§ Written request:
Return every one of the records below line for line, changing nothing.

§ Data provided:
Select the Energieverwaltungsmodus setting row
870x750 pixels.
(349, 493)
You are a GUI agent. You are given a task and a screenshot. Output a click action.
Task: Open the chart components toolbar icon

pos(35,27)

§ Written solution:
Select the Energieverwaltungsmodus setting row
870x750 pixels.
(349, 493)
You are a GUI agent. You are given a task and a screenshot. Output a click action.
Task: Open the chart components toolbar icon

pos(35,27)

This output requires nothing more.